Nova Scotia has two major national parks, Cape Breton Highlands National Park and Kejimkujik National Park. Nova Scotia is also home to three UNESCO world heritage sites. The two cultural and one natural site are the town of Old Lunenberg, the Grand-Pré National Historic Site, and the Joggins fossil cliffs. Nova Scotia is also famous for its numerous historical sites, museums, and natural areas.

Halifax 

 Halifax Citadel - A star shaped fort with a view of Halifax Harbour, constructed in 1749 to defend the city.
 Halifax Public Gardens - First planted in 1867, they are among the few surviving Victorian era gardens of Canada.
 Maritime Museum of the Atlantic - Founded in 1948, today it contains over 30,000 artifacts, 70 small craft, and the steam ship CSS Acadia.
 Nova Scotia Museum of Natural History - First established in 1868, this museum's collection includes various historical collections and natural sciences exhibits.

Eastern Shore
See main page: Tourism on the Eastern Shore (Nova Scotia)

Other attractions 

Attractions outside of the Halifax regional municipality include the following:

 Cabot Trail on Cape Breton Island originally constructed in 1932 specifically to re-brand Nova Scotia as a tourism destination.
 Fortress of Louisbourg Originally settled in 1713 and subject to two sieges in the 18th century, it is today operated by Parks Canada as a living history museum.
 Nova Scotia Museum of Industry in Stellarton which houses over 30,000 objects in its collection, and has exhibits on coal mining and the Westray Mine disaster of 1992.
 Shubenacadie Wildlife Park is home to various specimens of wildlife found throughout Canada and beyond, and also includes hiking trails, a picnic area, and a playground.
 Peggy's Cove, a fishing village southwest of Halifax, known for its lighthouse and scenery.

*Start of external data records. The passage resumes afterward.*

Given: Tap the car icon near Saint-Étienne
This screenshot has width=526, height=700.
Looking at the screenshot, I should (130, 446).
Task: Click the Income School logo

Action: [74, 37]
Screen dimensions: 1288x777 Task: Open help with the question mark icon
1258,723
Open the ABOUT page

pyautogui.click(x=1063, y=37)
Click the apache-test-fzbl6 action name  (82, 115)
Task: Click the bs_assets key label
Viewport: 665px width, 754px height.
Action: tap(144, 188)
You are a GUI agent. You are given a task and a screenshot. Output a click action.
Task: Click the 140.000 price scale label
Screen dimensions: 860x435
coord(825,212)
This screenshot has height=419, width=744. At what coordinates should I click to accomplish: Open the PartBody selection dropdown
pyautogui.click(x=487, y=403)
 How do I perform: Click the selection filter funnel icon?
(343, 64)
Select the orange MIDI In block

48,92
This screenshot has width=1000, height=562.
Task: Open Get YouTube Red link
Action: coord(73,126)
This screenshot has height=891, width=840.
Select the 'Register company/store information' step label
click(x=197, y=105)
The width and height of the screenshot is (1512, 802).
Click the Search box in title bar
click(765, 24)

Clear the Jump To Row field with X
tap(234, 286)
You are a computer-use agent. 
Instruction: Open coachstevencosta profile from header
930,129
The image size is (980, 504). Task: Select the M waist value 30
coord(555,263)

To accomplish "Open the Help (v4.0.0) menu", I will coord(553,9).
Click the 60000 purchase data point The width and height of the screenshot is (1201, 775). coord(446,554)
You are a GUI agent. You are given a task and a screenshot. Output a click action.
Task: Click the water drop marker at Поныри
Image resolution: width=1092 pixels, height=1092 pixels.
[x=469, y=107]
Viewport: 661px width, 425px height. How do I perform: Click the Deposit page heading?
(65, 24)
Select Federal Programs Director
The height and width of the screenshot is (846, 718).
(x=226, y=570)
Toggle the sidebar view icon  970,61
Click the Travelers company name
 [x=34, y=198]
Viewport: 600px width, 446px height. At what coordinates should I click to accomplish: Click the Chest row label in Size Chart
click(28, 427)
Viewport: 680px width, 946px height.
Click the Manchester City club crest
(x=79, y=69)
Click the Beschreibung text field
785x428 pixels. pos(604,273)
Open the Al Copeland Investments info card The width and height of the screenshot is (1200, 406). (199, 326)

Transportation in Nova Scotia 

Nova Scotia has a highly developed highway system which allows for road transportation between various communities and tourism sites within the province. Maritime Bus provides road transportation to/from Nova Scotia from the neighbouring province of New Brunswick. Marine Atlantic also provides two ferry links to the communities of Argentia and Port aux Basque, both in the province of Newfoundland and Labrador.

Nova Scotia is connected to Montreal by the Ocean, a train operated by Via Rail. It is also connected to the rest of Canada and the world by Halifax Stanfield International Airport.

Nova Scotia Tourism Statistics 

An estimated total of 1,659,000 tourists visited Nova Scotia in the months of January - September 2015, a 6 percent increase over the same period in 2014. This trend reverses a decline in the number of tourists that visited Nova Scotia in 2013, particularly during the off-peak season.